Hari Rabu, kebetulan saya lembur dan pulang jam 7 malam. Saking stress-nya, saya tinggalkan miss Livi di kantor dan ikut menumpang motor Temi, teman saya yang rumahnya searah. Alhamdulillah, naik motor bisa lebih cepat, 'hanya' sekitar 1 jam 10 menit. Tapi sayangnya, ketika saya pulang Kaylia sudah tidur karena kecapekan setelah belajar bareng Babe-nya. Satu lagi kesempatan yang terlewatkan.

Hari Kamis, tadi malam, saya terjebak kemacetan dengan judul "merayap" sepanjang 17 kilometer itu. Tidak kurang dari 3 jam saya dan Dike akhirnya ngobrol ngalor-ngidul demi membunuh waktu, kekesalan, dan kebosanan berada di jalanan.  Waktu 3 jam itu setara dengan membuat cake yang enak-enak di rumah, membahas 3 bab ttg science bersama Kaylia, menulis di blog, nge-gym membakar 350 kalori atau yoga (plus steam dan shower dan grooming berlama-lama), baca beberapa bab buku yang menarik, atau berbagai kegiatan produktif lain yang jauuuuuuh lebih menyenangkan.

Tapi ketika saya membuka Twitter dan berniat ngomel tentang lalu lintas Jakarta terkini, saya terhenyak membaca tweet orang lain: "Ngomel soal macetnya Jakarta? Lo baru ya di sini?".  Nah..... nggak cuma urusan rebutan jalan, urusan ngomel aja saya udah keduluan hehehe. Tapi tweet itu menyadarkan saya. Percuma ngomel, kayak orang baru aja. Itu nggak akan merubah apapun. Ayo, sudah tahu kondisi jalanan Jakarta  seperti itu, pikirin dong apa yang bisa diperbuat untuk membuat perjalanan saya lebih cepat.

Alternatif yang ada adalah naik angkutan umum (Kopaja dan disambung angkot), naik motor, naik sepeda atau naik kereta. 

Pilihan yang dangkal dan bisa ditebak.
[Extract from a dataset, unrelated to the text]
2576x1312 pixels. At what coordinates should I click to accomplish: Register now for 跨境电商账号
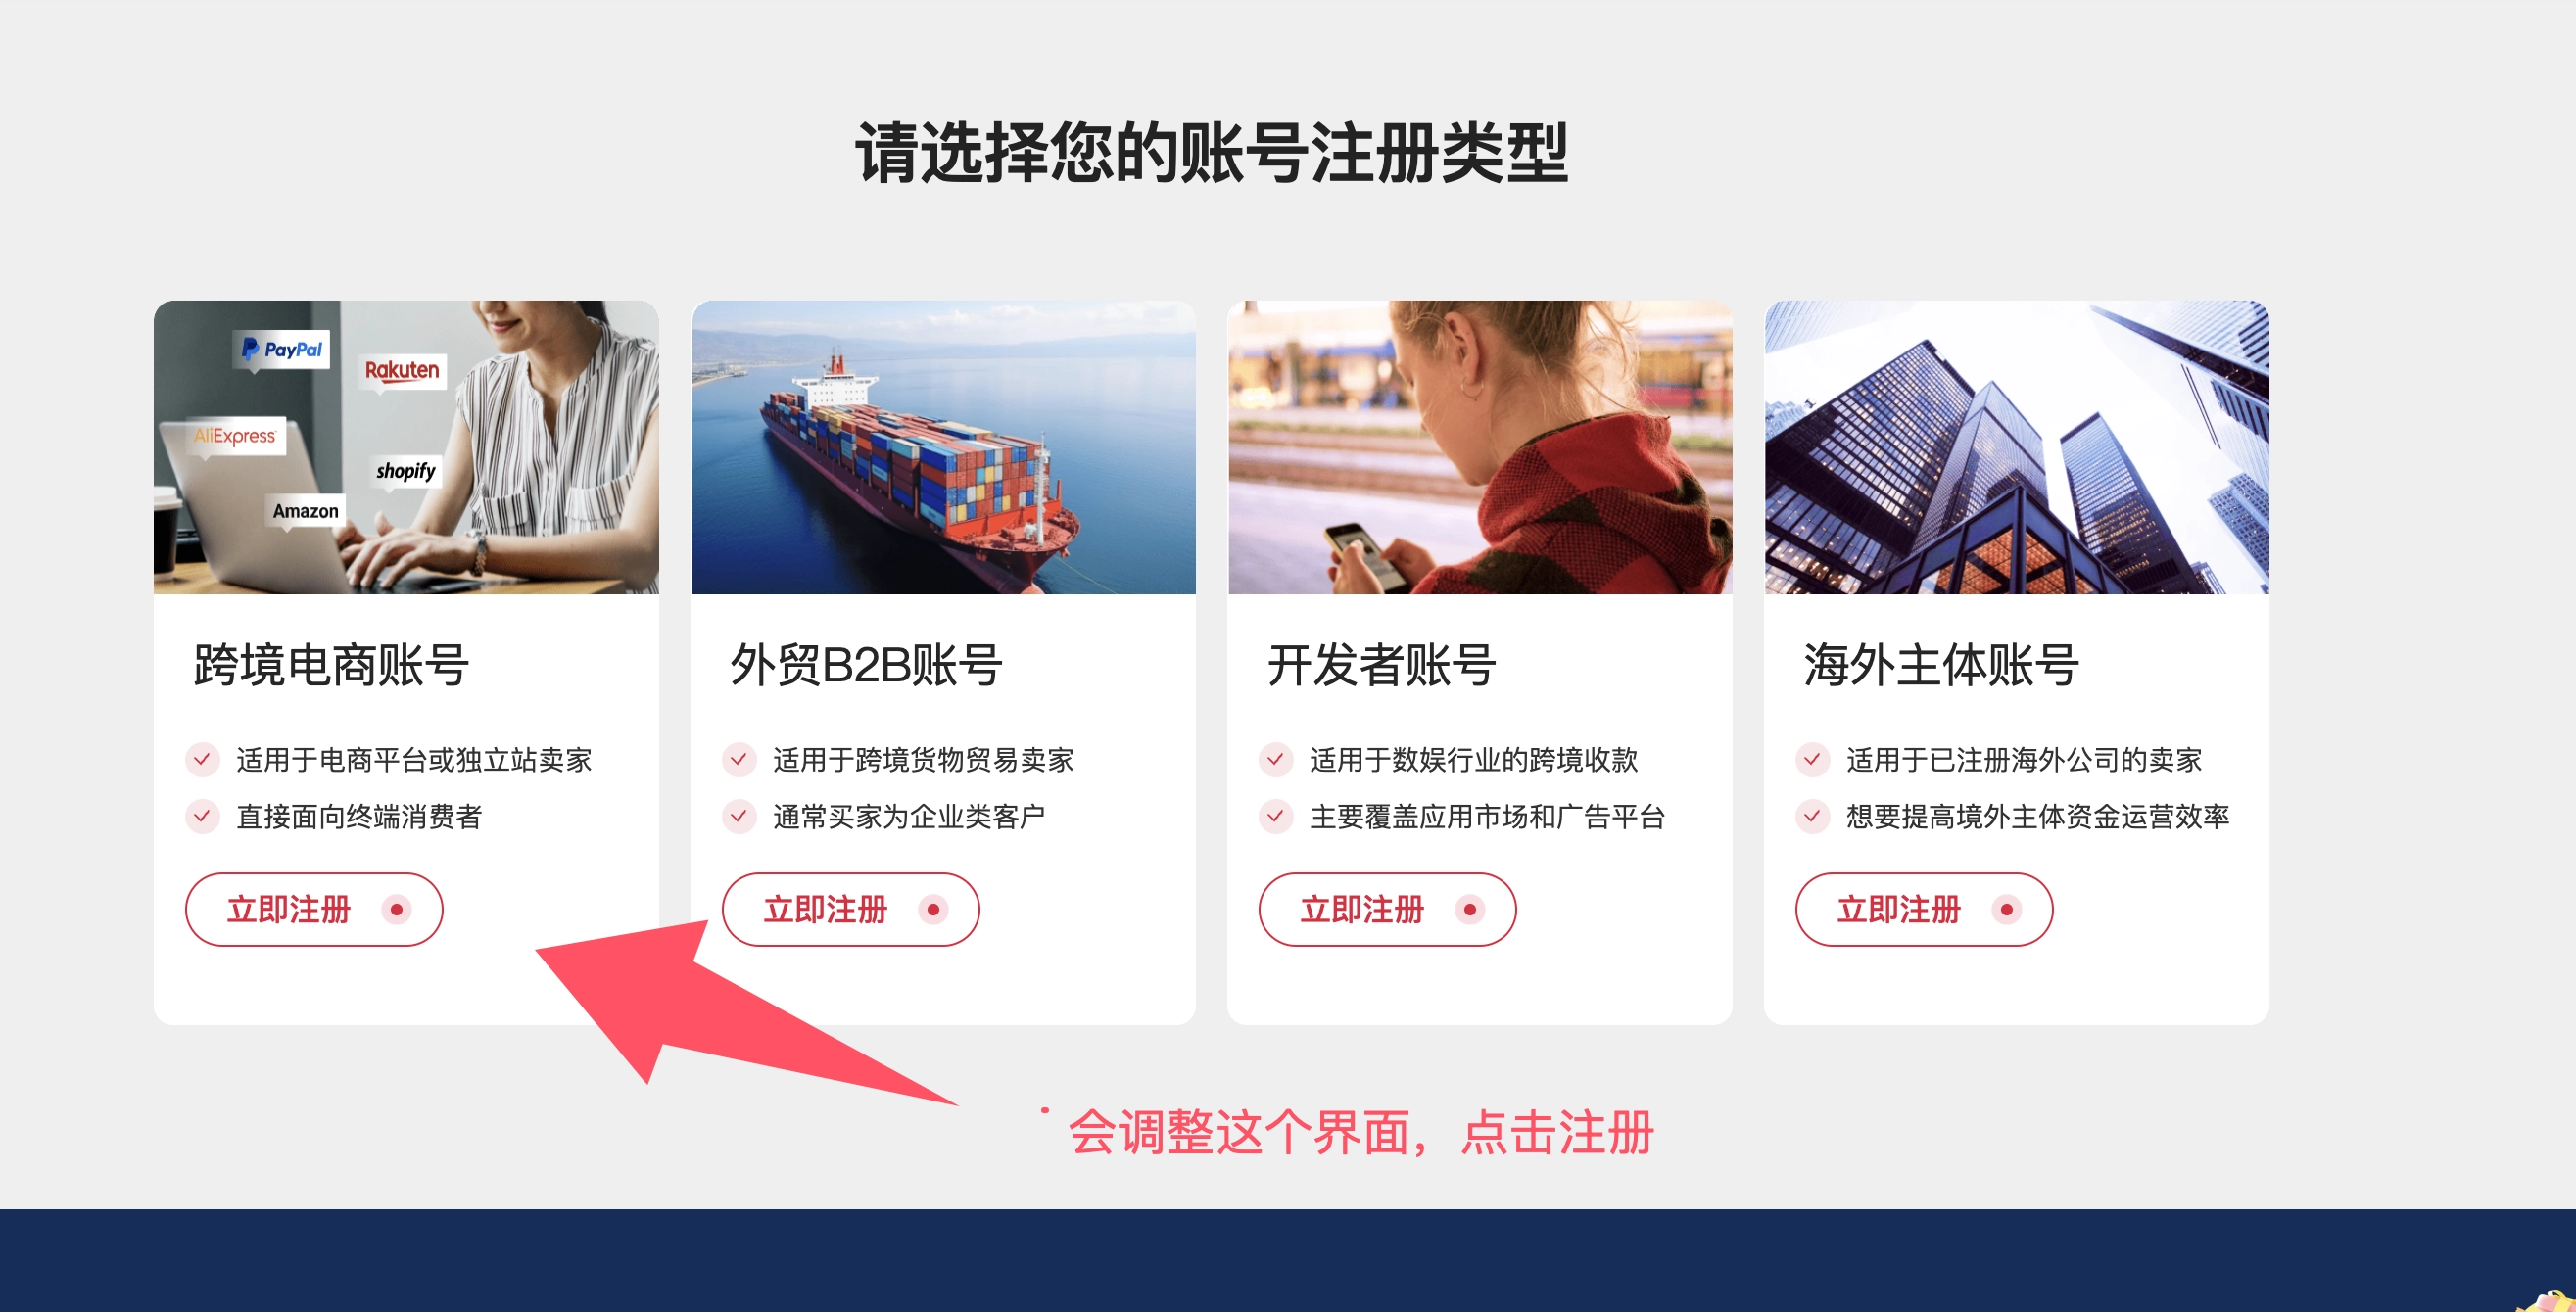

Saya belum pernah naik Kopaja disambung Metromini atau angkot dari kantor sampai rumah sebelumnya. Dan saya merasa ini bukan saatnya. Lha wong saya komplen soal jalanan yang macet, kok malah naik kendaraan juga. Mungkin ada bedanya dari sisi waktu tempuh. Tingkat keganasan Kopaja dan Metromini di jalanan (mungkin) membuat perjalanan saya lebih cepat. Tapi faktor risiko seperti keselamatan, kemungkinan ketiduran (kalau dapat tempat duduk), kecopetan, kerampokan, serta adanya ancaman para pengamen atau peminta-minta membuat saya bertahan untuk tidak memilih sarana transportasi ini.
Mau naik motor…waaah, jauh panggang dari api. Saya belum pernah mengendarai sepeda motor seumur hidup. Jadi pilihan ini juga saya coret dari daftar.
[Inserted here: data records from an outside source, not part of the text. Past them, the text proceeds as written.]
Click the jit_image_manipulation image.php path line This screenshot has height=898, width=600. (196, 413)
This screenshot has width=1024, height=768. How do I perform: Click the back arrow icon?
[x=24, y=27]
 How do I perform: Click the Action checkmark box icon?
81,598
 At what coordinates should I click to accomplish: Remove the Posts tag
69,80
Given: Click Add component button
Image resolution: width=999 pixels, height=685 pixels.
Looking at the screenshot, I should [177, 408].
Bike to work? Hmmm… kayaknya juga enggak deh. Selain dari sisi jarak yang menurut saya lumayan jauh untuk ditempuh dengan bersepeda, saya juga kurang percaya diri di tengah kondisi jalanan Jakarta yang bak hutan belantara. Siapa yang kuat dan pe-de, dialah yang jalan duluan.
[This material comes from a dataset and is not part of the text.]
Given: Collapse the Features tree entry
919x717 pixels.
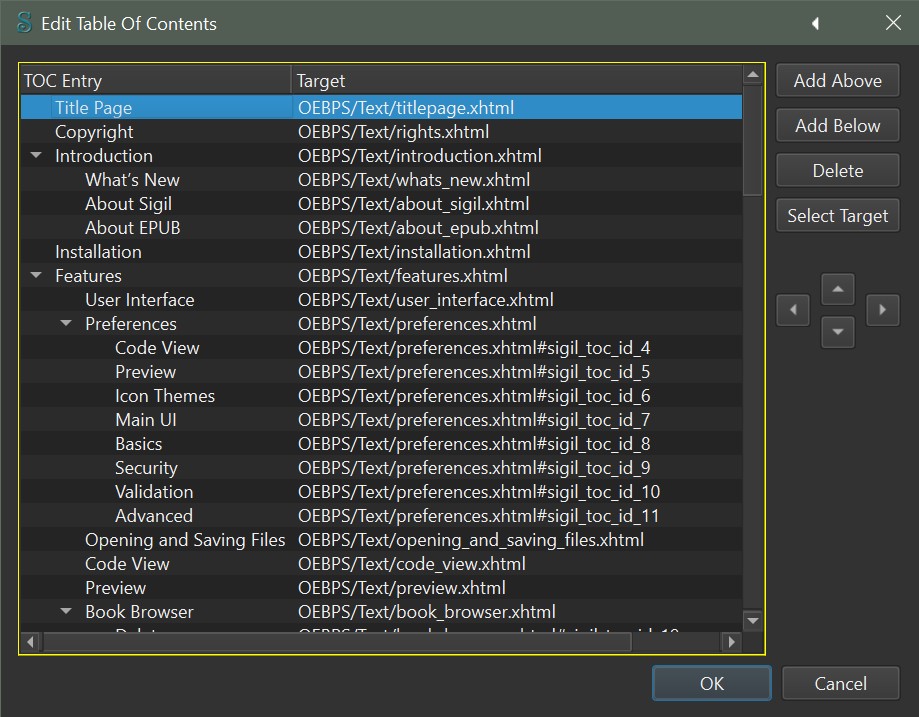Looking at the screenshot, I should click(x=37, y=276).
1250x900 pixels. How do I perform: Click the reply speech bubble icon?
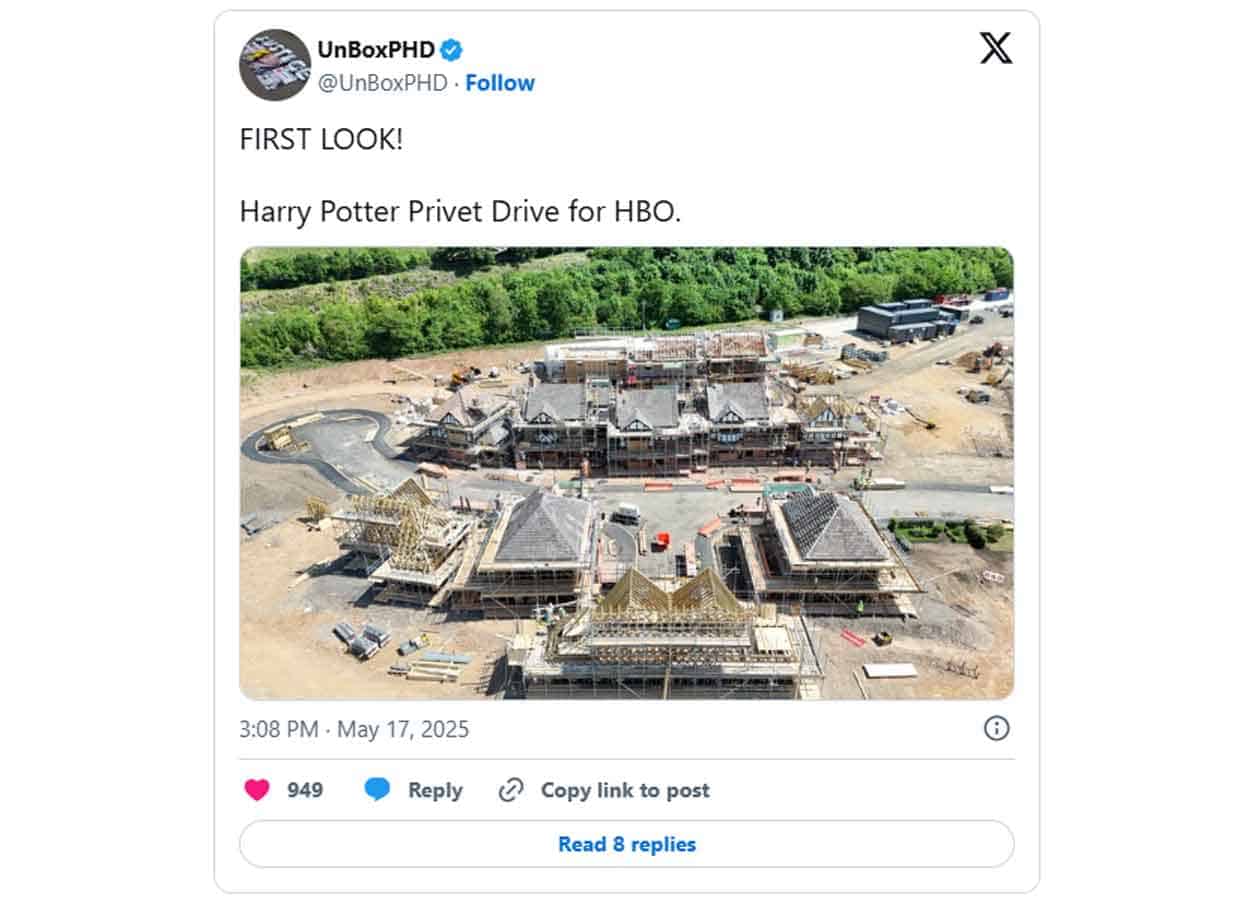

Akhirnya, kereta api CommuterLine tetap jadi pilihan saya. Sebelumnya saya juga pengguna on-off CommuterLine selama 2012 ini. Dilihat dari sisi jadwal keberangkatan (seandainya tepat waktu), CommuterLine yang berangkat setiap 30-40 menit sekali menawarkan fleksibilitas waktu. Dilihat dari harga tiket Rp8.500 (dan ojek Rp10.000) menurut saya masih setara dengan 2 liter bensin yang  saya gunakan untuk perjalanan one-way 17 kilometer dengan tingkat kemacetan ‘wajar’. Dilihat dari jarak rumah-stasiun dan kantor-stasiun, saya pikir tidak terlalu jauh (sekitar 1-2 kilometer) sehingga bisa ditempuh dengan bajaj, ojek, atau bahkan berjalan kaki. Dari sisi berjubelnya penumpang, kebetulan jalur CL ke arah rumah saya masih bisa dibilang nggak terlalu memprihatinkan seperti jalur lainnya ke arah Serpong, Bogor, dan Depok. Tahan-tahan sebentar deh, tokh dalam 30 menit saya sudah turun di stasiun dekat rumah.
Jadi, mulai hari ini… dengan hati yang bulat, saya niatkan untuk istiqomah memerangi kemacetan Jakarta dengan… naik CommuterLine. Semoga nggak terlalu banyak pekerjaan akhir tahun yang membuat saya harus lembur. Semoga musim hujan tidak menyebabkan banjir atau membuat rusaknya sentra CommuterLine. Semoga CommuterLine bisa tepat waktu. Semoga. Demi kualitas hidup yang lebih baik. Bismillah.